The new elPrep 5 architecture is designed so that the single piece of software only needs a single pass through the data to process the whole pipeline. "The tool [is] responsible for ordering the steps, parallelizing the steps, and merging their execution," Herzeel said.
This, she said, cuts literally hundreds of hours of compute time for whole-genome and whole-exome datasets.
"The fact that our architecture is able to combine and merge different steps, it improves the performance more than optimizing an individual step," Herzeel said.
elPrep runs in two modes, one that reads data into RAM and another that reads data to disk. In either mode, elPrep runs 7.5 to 15 times faster than the original GATK algorithm while producing the same output as GATK. Herzeel also said that Imec saw an acceleration of 6 to 11 times with the parallelized version of the GATK haplotype caller algorithm, while using substantially fewer computing resources.
Imec tested elPrep 5 on both in-house servers and on the Amazon Web Services (AWS) cloud to demonstrate how the software can scale.
"Renting a node with more hardware resources tends to cost more on Amazon, but what this experiment actually shows is that using a bigger node to run your software doesn't necessarily have to cost more, provided that your software scales," Herzeel said.
Imec said that Janssen Pharmaceutica and Seven Bridges Genomics have validated elPrep 5. Other regular users of elPrep include Dutch bioinformatics company BlueBee — recently acquired by Illumina — and several Belgian hospitals.
Because elPrep scales up to large jobs better than GATK, it saves money on cloud implementations because the cost of running on AWS remains more or less stable regardless of file size, while large GATK runs could cost four times more, Herzeel said.
She also noted that this type of comparison does not account for costs associated with waiting for jobs to finish. "if you have your researchers or doctors waiting for a result, that may actually cost more than running a job," Herzeel said.
With whole genomes, benchmarking the Illumina Platinum Genomes dataset at 50X coverage against the hg38 reference genome, elPrep used only 70 percent of peak RAM or peak disk space as GATK, while running eight to 16 times faster.

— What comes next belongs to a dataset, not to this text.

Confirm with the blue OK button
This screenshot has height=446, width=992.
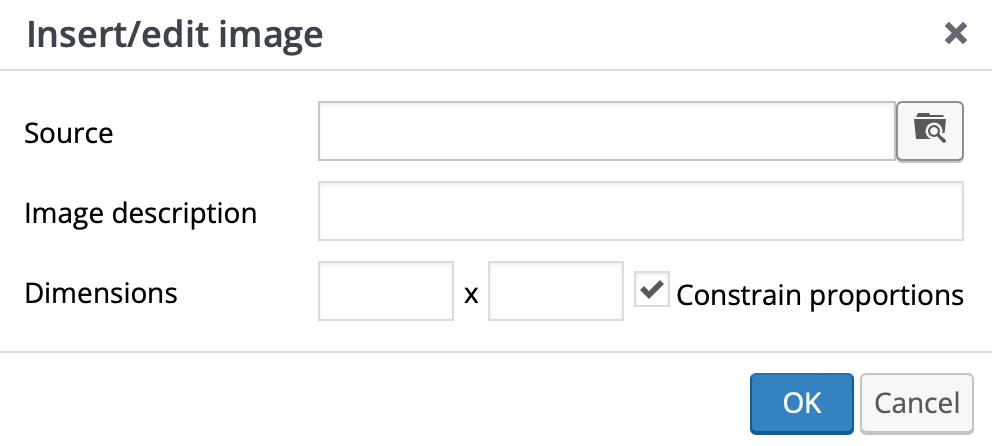pyautogui.click(x=802, y=404)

Imec is not alone in building bioinformatics tools that outperforms GATK benchmarks. For example, San Jose, California-based Sentieon won a PrecisionFDA challenge in August with its DNAseq software, which offers a 20- to 50-fold increase in processing speed from BAM to variant call files over the standard BWA-GATK pipeline, without a corresponding increase in hardware requirements.
However, Herzeel said that the Imec approach is slightly different in that it tries to merge the computational functions and then parallelize each step in the pipeline, while also striving for the same results as the reference tool, in this case, GATK.
The target user is anyone who wants to analyze sequences. While this group primarily includes the pharmaceutical industry and academic researchers, Herzeel noted that elPrep has been implemented in hospitals, including for diagnostic purposes.